··· Document extract ···

Imagine sliding a frame across the data. At each position, you calculate a statistic using observations inside the frame, record it, then shift the frame forward by one observation. This generates a time series showing how the statistic evolves. Smaller windows respond quickly to recent data but are noisier. Larger windows are smoother but lag behind changes.

Out[14]:

Visualization

Diagram showing how a rolling window slides across time series data. — Rolling window concept: a 5-day window slides across price data. At t=9, the window includes indices 5 through 9, producing a mean of approximately 106.4. As the window slides forward, it generates a time series of statistics showing how values change over time by balancing responsiveness to recent data with stability from averaging multiple observations.

Formally, a rolling statistic $S_t$ with window size $n$ is computed as:

S_t = f(X_{t-n+1}, X_{t-n+2}, \ldots, X_t)

where:

$S_t$ : statistic value at time $t$
$f$ : the statistical function (examples include mean, standard deviation, maximum, minimum, or any aggregate function)
$X_i$ : the observation at time $i$
$n$ : the window size (number of observations to include)
$t$ : current time index

At each time point $t$ : you gather the most recent $n$ observations, apply your chosen function $f$ , and record the result. As $t$ advances, the window slides forward by dropping the oldest observation and incorporating the newest one. This creates a dynamic view of your statistic that reveals patterns invisible in static summaries.

Pandas makes these calculations straightforward:

In[15]:

Code

## Calculate 20-day and 50-day moving averages for AAPL
aapl = multi_prices["AAPL"].to_frame()
aapl["MA20"] = aapl["AAPL"].rolling(window=20).mean()
aapl["MA50"] = aapl["AAPL"].rolling(window=50).mean()

## Rolling 20-day volatility of returns
returns = multi_prices["AAPL"].pct_change()
rolling_vol = returns.rolling(window=20).std() * np.sqrt(252)  # Annualized

## Calculate 20-day and 50-day moving averages for AAPL
aapl = multi_prices["AAPL"].to_frame()
aapl["MA20"] = aapl["AAPL"].rolling(window=20).mean()
aapl["MA50"] = aapl["AAPL"].rolling(window=50).mean()

## Rolling 20-day volatility of returns
returns = multi_prices["AAPL"].pct_change()
rolling_vol = returns.rolling(window=20).std() * np.sqrt(252)  # Annualized

The annualization formula converts daily volatility to annual volatility. This conversion is essential: risk metrics are conventionally quoted on an annual basis, allowing comparison across assets and time periods. To understand why the square root appears, consider that volatility scales with the square root of time under the assumption of independent returns (the "square root of time" rule). This relationship, known as the "square root of time" rule, shows how risk scales across investment horizons.

\sigma_{\text{annual}} = \sigma_{\text{daily}} \times \sqrt{T}

where:

$\sigma_{\text{annual}}$ : annualized volatility (standard deviation of annual returns)

···

> _What is being asked_: Transcribe the passage on rolling statistics word for word, starting at "At each time" and ending at "in static summaries.".

··· Supplied information ···

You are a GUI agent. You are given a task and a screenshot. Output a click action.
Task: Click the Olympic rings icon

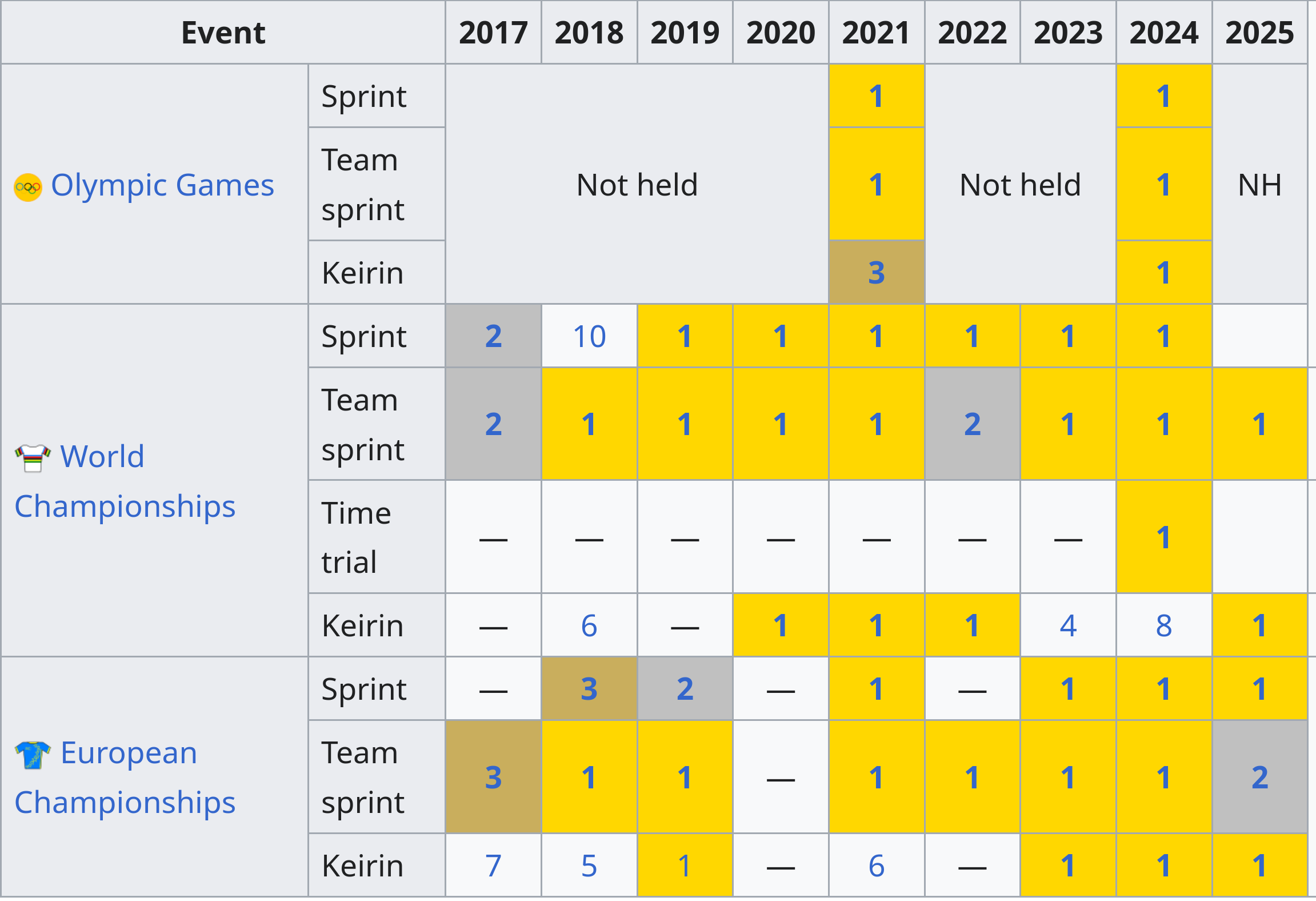pyautogui.click(x=27, y=187)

···

> _Completed exercise_:
At each time point $t$ : you gather the most recent $n$ observations, apply your chosen function $f$ , and record the result. As $t$ advances, the window slides forward by dropping the oldest observation and incorporating the newest one. This creates a dynamic view of your statistic that reveals patterns invisible in static summaries.